In our view, the policy is not something to be used offensively or tactically by corporations or counsel. 

What I mean by that is that the policy is not intended to be exploited by companies to strategically resolve with other enforcement authorities first, often on an incomplete record and with no acceptance of responsibility or admission of liability.

Only later to be used against the Department in subsequent criminal resolution discussions in support of an argument that any further criminal enforcement action by the Department should be precluded or mitigated because of the prior uncoordinated resolution.  

Unfortunately, on occasion we see just that: attempts to use this policy—one that is meant to protect companies from unfairly duplicative penalties—against the Department. 

Let me also underline one aspect of this policy that may seem obvious but bears special emphasis—coordination requires effort from all sides. 

From the Department, from its enforcement authority counterparts and, of course, from the offending company. 

And to achieve meaningful coordination—indeed, to enable coordination to occur at all—companies must attempt to coordinate with the Department.

If a company wants Section prosecutors to give any weight to a request that they should credit some, or all, of a preceding resolution with another enforcement authority, that coordination, or attempts to coordinate, must occur well before any agreement is reached with another enforcement authority.   

From our perspective, this is how the policy operates, in both theory and practice.

And I hope these remarks offer some helpful clarity on the Fraud Section’s application of this important Department policy.

Before I wrap up, I want to return to something I touched on earlier.

That’s the outstanding work of the women and men of the Fraud Section. 

It’s been the honor and privilege of my professional life to work in the Fraud Section. 

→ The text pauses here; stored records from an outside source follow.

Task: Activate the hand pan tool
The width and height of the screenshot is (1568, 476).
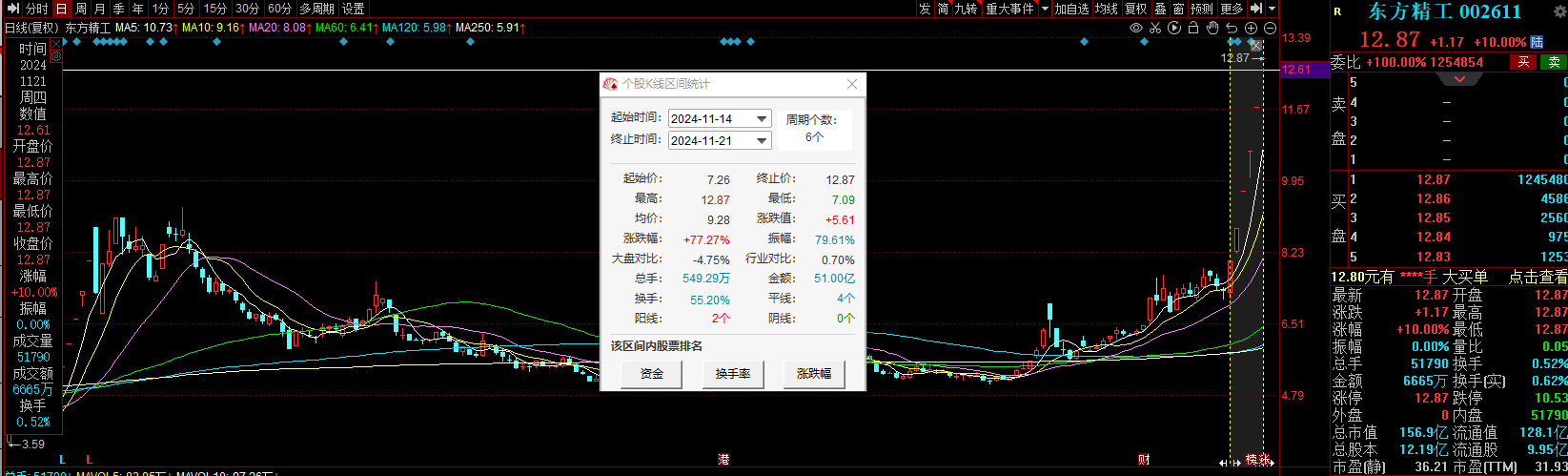Action: coord(1212,28)
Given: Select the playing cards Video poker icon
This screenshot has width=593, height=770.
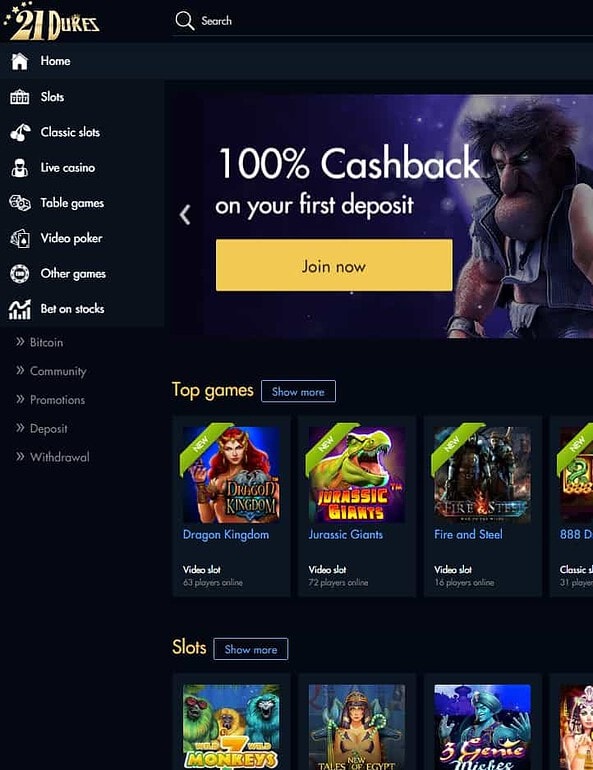Looking at the screenshot, I should 20,239.
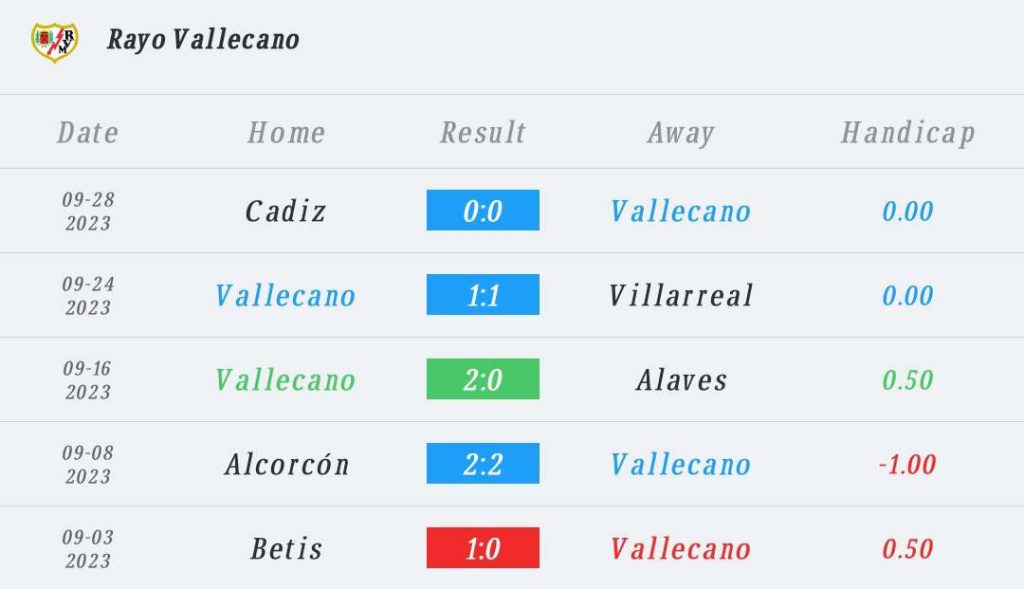Open the Betis home team link

(x=287, y=549)
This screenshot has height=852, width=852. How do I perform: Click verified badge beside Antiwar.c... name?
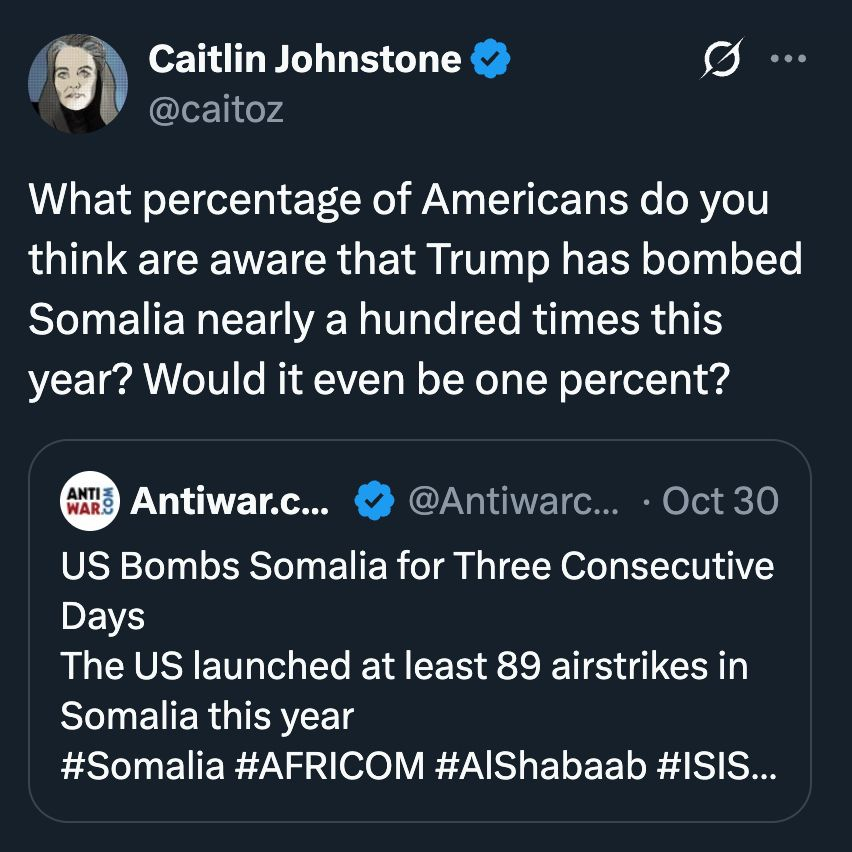pyautogui.click(x=375, y=500)
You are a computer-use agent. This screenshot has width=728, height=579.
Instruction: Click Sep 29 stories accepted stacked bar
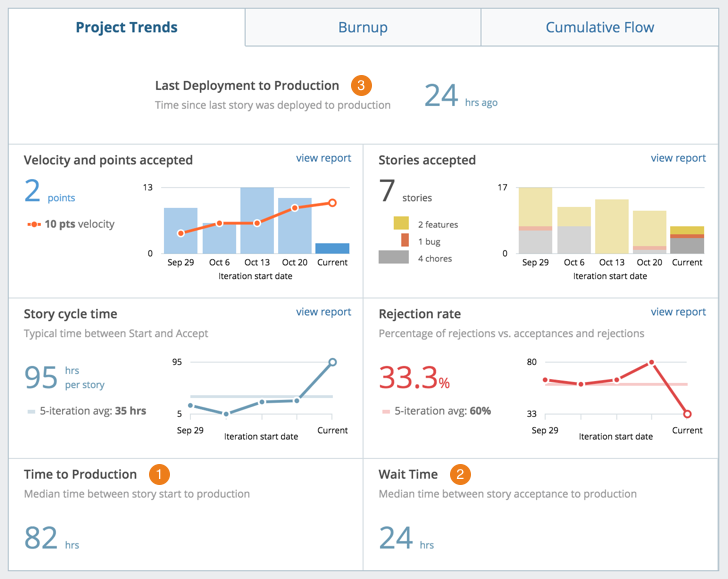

The men and women of the Fraud Section are unrivaled in their talent, dedication, and vision, especially when it comes to white-collar criminal enforcement. 

And of course, their work, and the results they have delivered this year, are all the more remarkable when you consider they have been achieved amid this National Emergency.

Which has forced us, like all of you, to completely rethink and redesign how we do our jobs. 

Nearly everything we do has been impacted by current restrictions. 

Travel.  Face-to-face interviews.  Court proceedings.  Grand jury appearances.  Trials. 

We’ve had to find new, different, and creative ways to accomplish our mission.

But as you can see from the work and figures I mentioned earlier, we have not slowed down. 

If anything, we have ramped up and done more. 

The American people rightly expect much of the Department of Justice, and we in the Criminal Division’s Fraud Section will continue to work each and every day to deliver for them.  

Thank you again for the opportunity to speak with you this morning, and I wish you well with the remainder of your program today.